Toy maker Jakks Pacific (NASDAQ:JAKK) reported its second quarter earnings today. The company saw net sales increase to $145.4 million, versus $131.9 million for second quarter 2011. Net income was $0.1 million, after $1.7 million in pre-tax charges. Earnings per share for the quarter were $0.01 after a $0.05 charge per share related to legal and financial fees from the activist interest in selling the company. Without one time charges, earnings per share would have come in at $0.06.
Analysts expected earnings per share of $0.11 for the quarter on net sales of $137.1 million. This now marks the fourth consecutive quarter that Jakks has missed analysts' EPS estimates. Estimates are calling for $1.07 in EPS this fiscal year. With two misses to start the year, the company will need strong releases in the third and fourth quarters to hit its targeted earnings.
There are some bright spots. Recently, Jakks had some success with a new line of toys related to Disney's (NYSE:DIS) new movie, Brave. Jakks saw huge demand, so much so that several of the products consistently sold out. Although it has been unable to keep the toys on shelves thus far, Jakks plans to double the amount of Brave memorabilia that will be available around the time of the DVD release.
Additionally, a newly announced interactive toy partnership with NantWorks may be able to help bolster sales in the second half of the year. Called DreamPlay Toys, the joint venture will see Jakks using NantWorks' image recognition technology. NantWorks founder Dr. Soon-Shiong said, "Toy experts and technology experts are combining to create a whole new world of possibilities for children, and indeed for consumers generally."
Jakks CEO Stephen Berman was equally positive about the announcement. "In my over 20-year career in the toy industry, I have never seen anything as transformative, ground-breaking or exciting as this partnership," he said. Hopefully, we will get a lot more information about this new initiative during the company's third quarter earnings call.
Despite the earnings miss, shares are trading up 1% at the time of this writing. Still, Jakks needs to turn up the heat to reward patient shareholders. Oaktree Capital offered $20 per share in a buyout attempt last year. Jakks' management ultimately turned down the deal because they believed it undervalued the company. Jakks bought back some shares this year for $20 each.
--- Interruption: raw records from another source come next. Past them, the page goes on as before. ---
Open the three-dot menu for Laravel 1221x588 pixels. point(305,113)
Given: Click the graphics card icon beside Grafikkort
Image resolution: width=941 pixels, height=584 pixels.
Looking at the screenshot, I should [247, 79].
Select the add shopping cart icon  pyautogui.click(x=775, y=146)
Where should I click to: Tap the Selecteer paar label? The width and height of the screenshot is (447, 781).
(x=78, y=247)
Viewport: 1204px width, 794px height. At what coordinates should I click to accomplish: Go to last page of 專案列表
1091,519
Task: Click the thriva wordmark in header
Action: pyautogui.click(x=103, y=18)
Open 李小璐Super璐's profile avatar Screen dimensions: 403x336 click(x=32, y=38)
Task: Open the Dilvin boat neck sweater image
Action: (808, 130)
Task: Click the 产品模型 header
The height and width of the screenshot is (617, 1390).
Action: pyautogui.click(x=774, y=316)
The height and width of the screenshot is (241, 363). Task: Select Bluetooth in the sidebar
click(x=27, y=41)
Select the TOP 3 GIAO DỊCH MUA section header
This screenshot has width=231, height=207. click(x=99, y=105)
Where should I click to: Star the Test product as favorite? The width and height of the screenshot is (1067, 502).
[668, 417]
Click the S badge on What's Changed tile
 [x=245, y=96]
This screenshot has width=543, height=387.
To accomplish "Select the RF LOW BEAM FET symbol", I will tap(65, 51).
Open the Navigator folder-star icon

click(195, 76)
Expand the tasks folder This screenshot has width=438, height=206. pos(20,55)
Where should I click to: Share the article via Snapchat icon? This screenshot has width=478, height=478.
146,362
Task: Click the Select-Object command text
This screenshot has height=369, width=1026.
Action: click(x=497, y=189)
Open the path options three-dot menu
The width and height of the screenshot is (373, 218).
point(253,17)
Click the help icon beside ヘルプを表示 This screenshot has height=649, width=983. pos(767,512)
For the full fiscal year, analysts call for net sales of $734 million. Jakks is forecasting $720-$728 million, which looks like it could fall short on top and bottom line numbers for Wall Street. The company did, however, raise its estimated earnings per share for the fiscal year to $1.04 to $1.08, from a previous $1.01 to $1.07. The raise in guidance was due to its share buyback program.
Larger rivals Hasbro (NASDAQ:HAS) and Matttel (NASDAQ:MAT) are trading with cheaper or similar price to earnings ratios. Both larger rivals also yield 4% or better, compared to Jakks' lesser 2.5%. If you're shopping for a toy company to add to your portfolio before the holiday season, at these prices, you're better off passing on Jakks.
Disclosure: I have no positions in any stocks mentioned, and no plans to initiate any positions within the next 72 hours.